[TASK OBJECTIVE]:
Rename "Rendering" to "Lighting" in the rows that begin at the line containing "The height and" and end after the line containing "This screenshot has height=203, width=318.", and write out only those rows with nothing else changed. Leave the pictures out of your answer.

[RECORDS FOR THIS EXERCISE]:
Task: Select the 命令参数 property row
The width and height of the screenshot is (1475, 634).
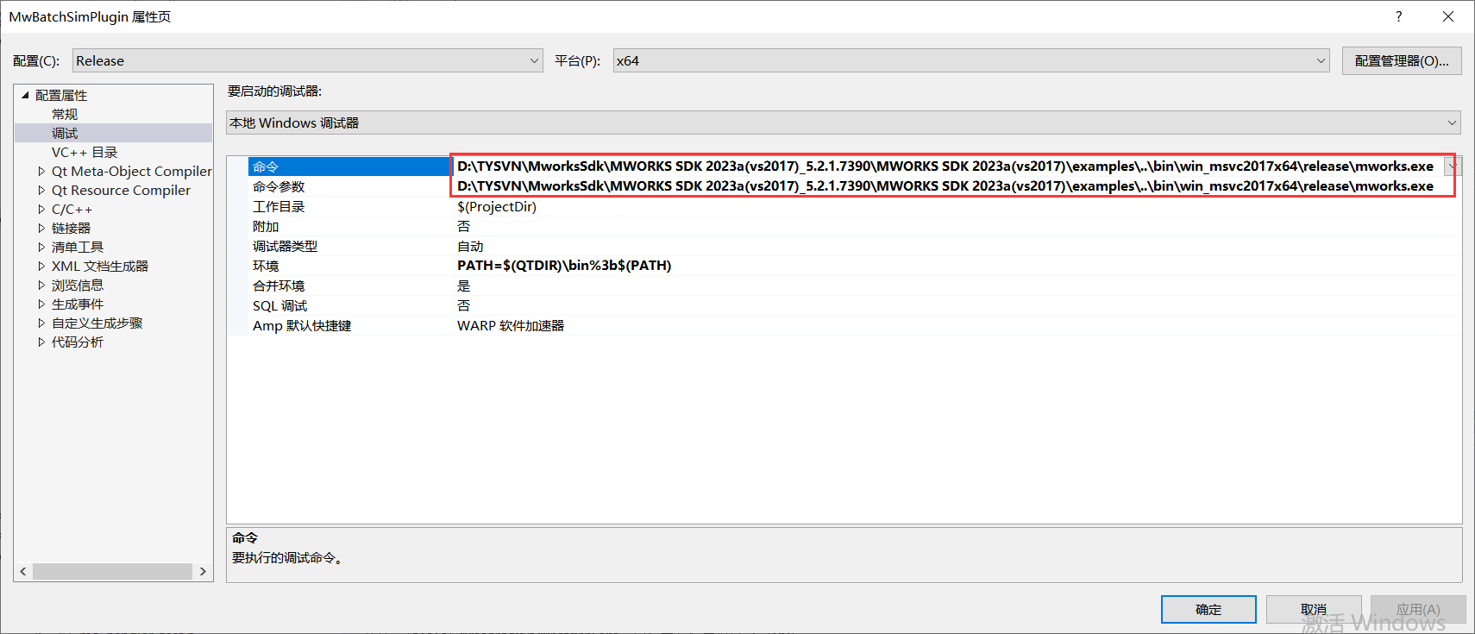Action: (279, 187)
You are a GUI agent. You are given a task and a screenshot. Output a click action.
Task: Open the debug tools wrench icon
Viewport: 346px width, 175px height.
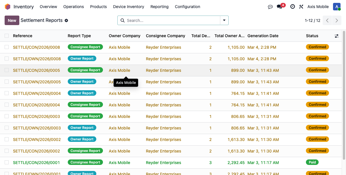tap(301, 7)
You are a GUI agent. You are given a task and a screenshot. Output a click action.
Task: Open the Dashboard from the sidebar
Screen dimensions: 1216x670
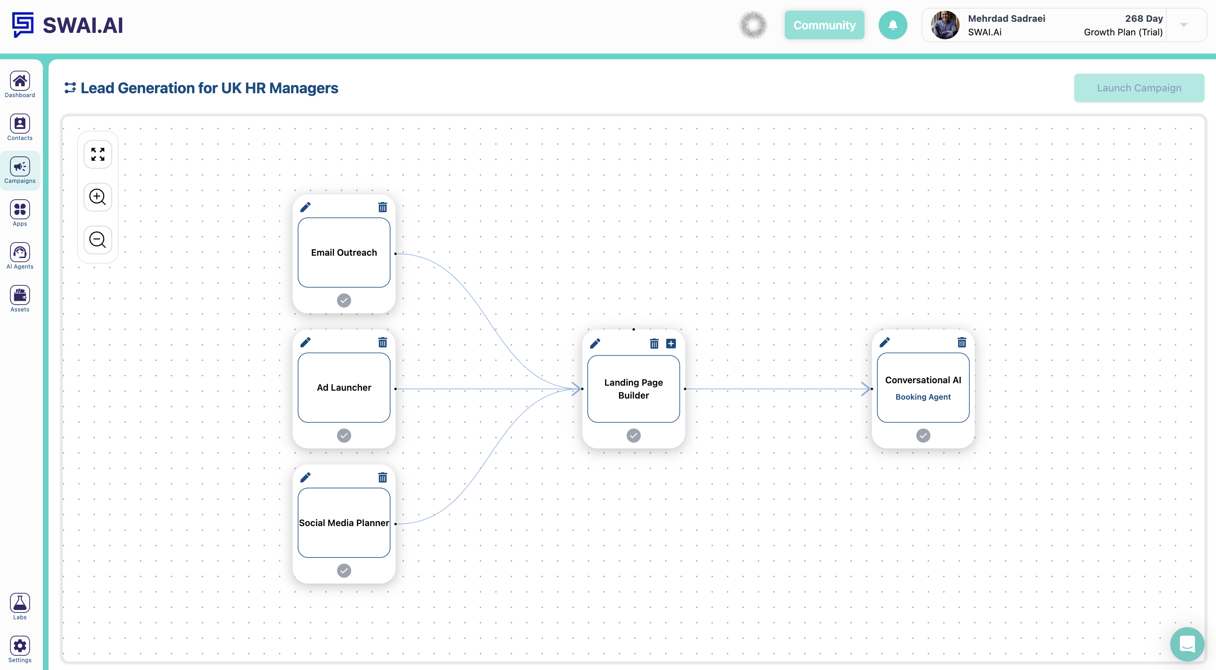point(19,84)
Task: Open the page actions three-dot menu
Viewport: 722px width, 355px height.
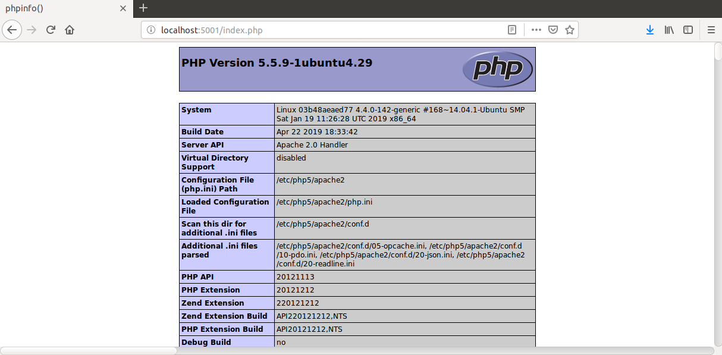Action: [x=536, y=30]
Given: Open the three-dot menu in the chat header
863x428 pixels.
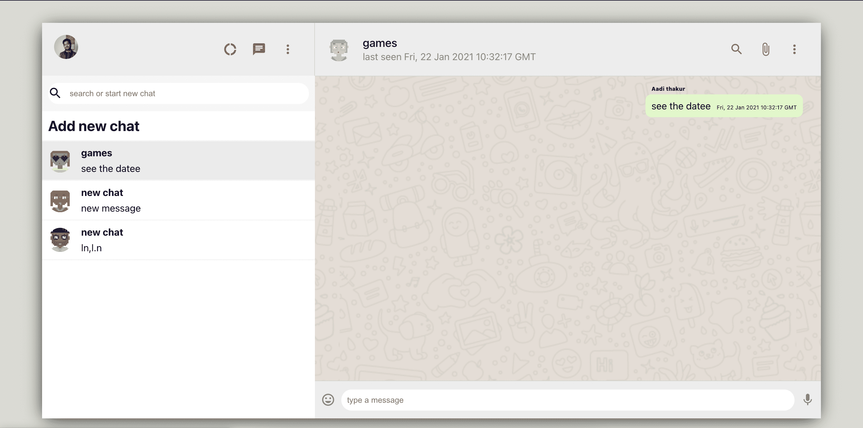Looking at the screenshot, I should click(794, 49).
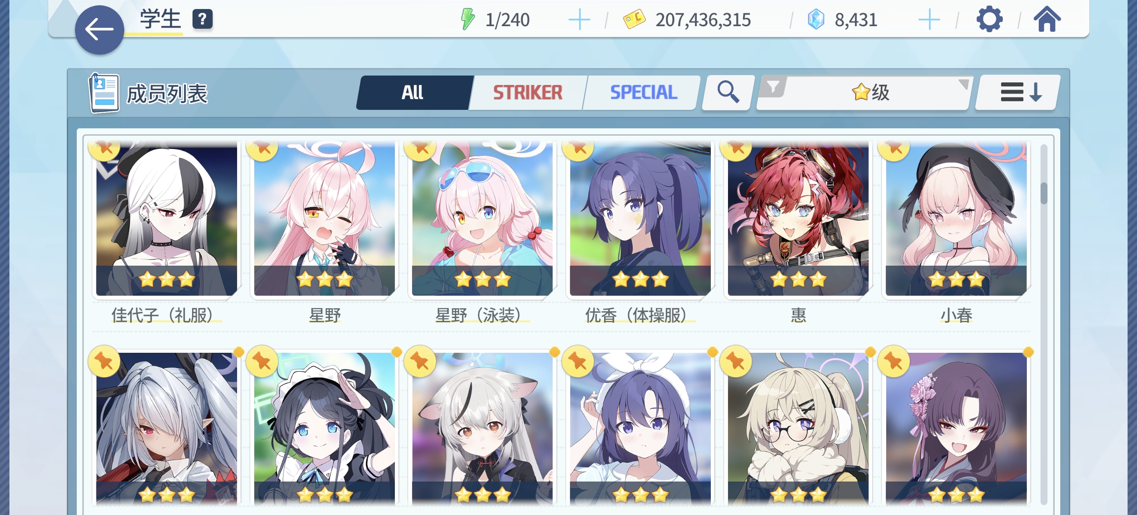
Task: Open the help question mark icon
Action: click(203, 19)
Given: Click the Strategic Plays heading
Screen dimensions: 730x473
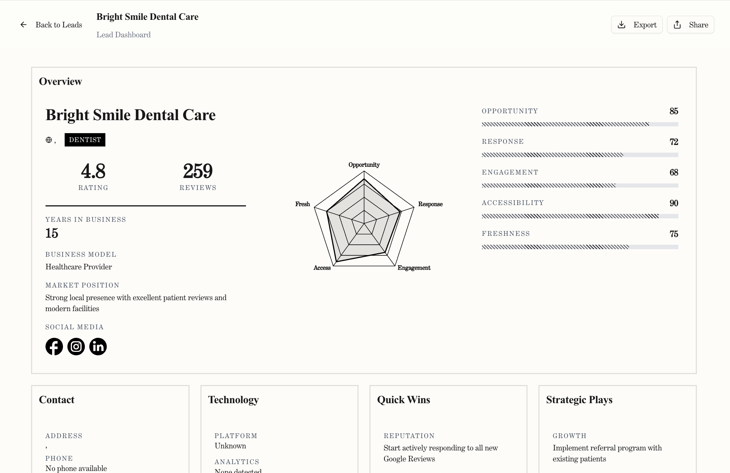Looking at the screenshot, I should 579,400.
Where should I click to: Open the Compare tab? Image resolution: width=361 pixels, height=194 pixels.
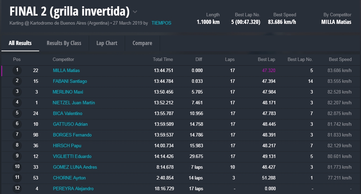142,43
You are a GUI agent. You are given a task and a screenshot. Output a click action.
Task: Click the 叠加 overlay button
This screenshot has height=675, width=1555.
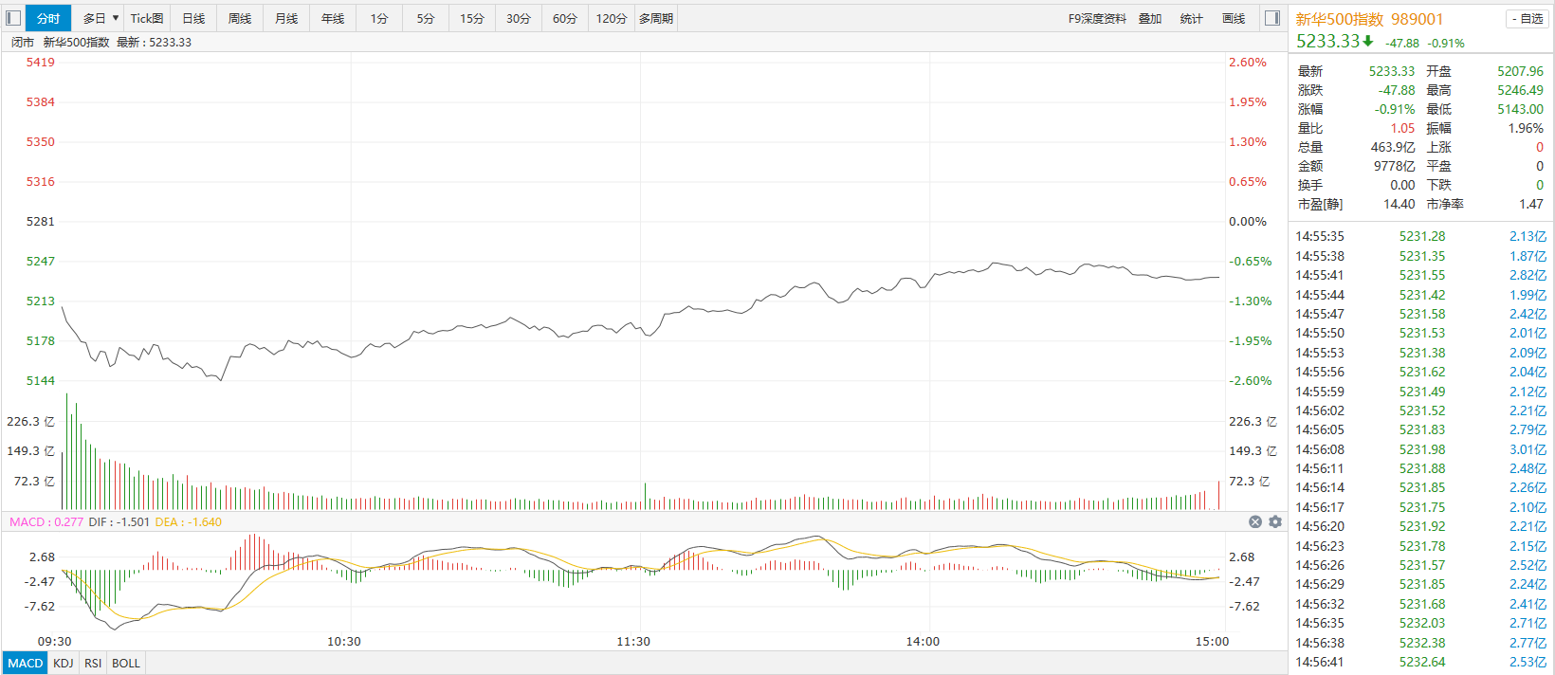point(1150,18)
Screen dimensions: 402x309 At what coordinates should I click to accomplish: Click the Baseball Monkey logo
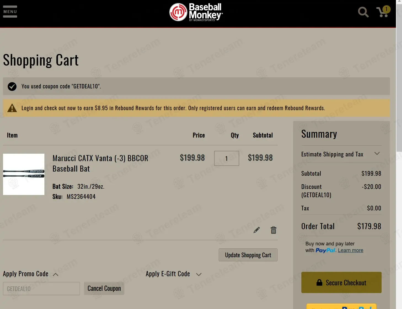coord(196,12)
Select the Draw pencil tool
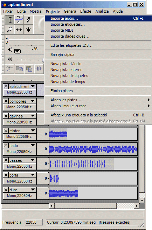Screen dimensions: 152x230 pyautogui.click(x=28, y=20)
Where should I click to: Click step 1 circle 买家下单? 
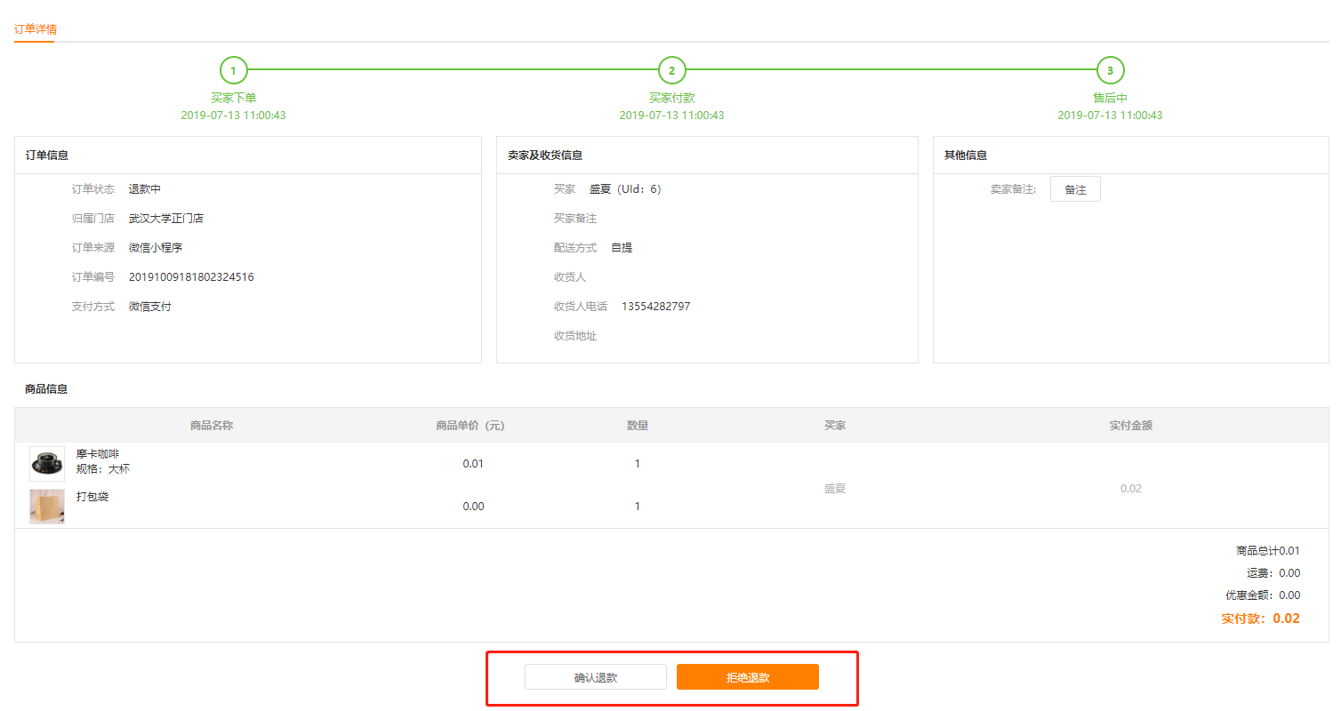pos(233,70)
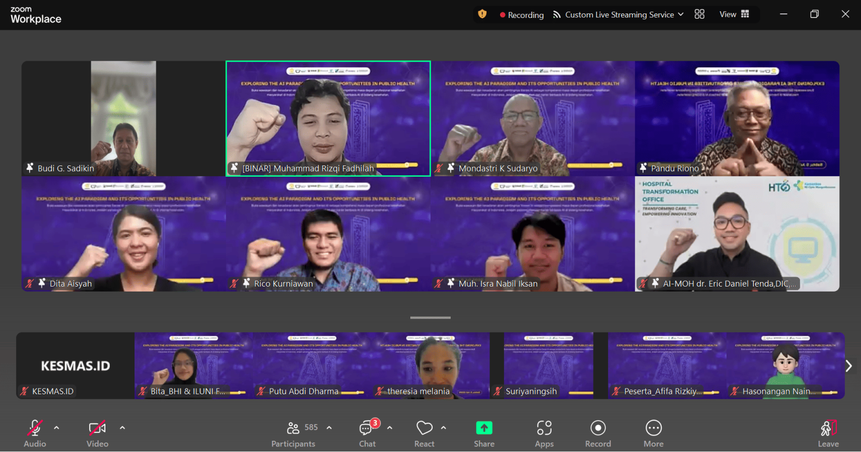Open the Apps panel
861x452 pixels.
[544, 428]
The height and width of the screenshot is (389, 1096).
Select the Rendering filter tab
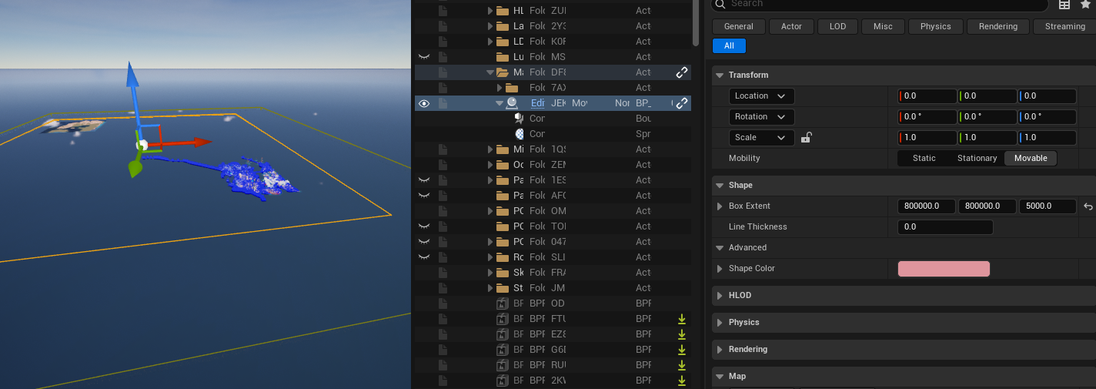pyautogui.click(x=998, y=26)
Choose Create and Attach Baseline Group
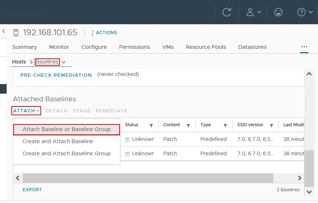This screenshot has height=203, width=318. (66, 153)
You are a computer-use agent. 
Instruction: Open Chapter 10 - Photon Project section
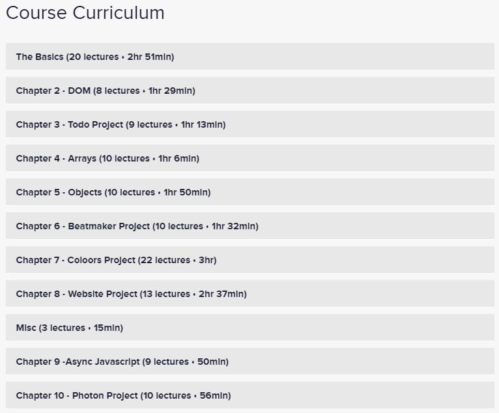(x=250, y=395)
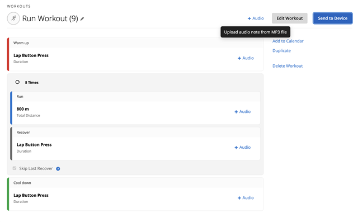Screen dimensions: 358x222
Task: Click the Workouts breadcrumb label
Action: pyautogui.click(x=18, y=6)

[CORRECT RESPONSE]:
The height and width of the screenshot is (389, 1096).
Select the Lighting filter tab
pyautogui.click(x=998, y=26)
Choose Create and Attach Baseline Group
This screenshot has height=203, width=318. (66, 153)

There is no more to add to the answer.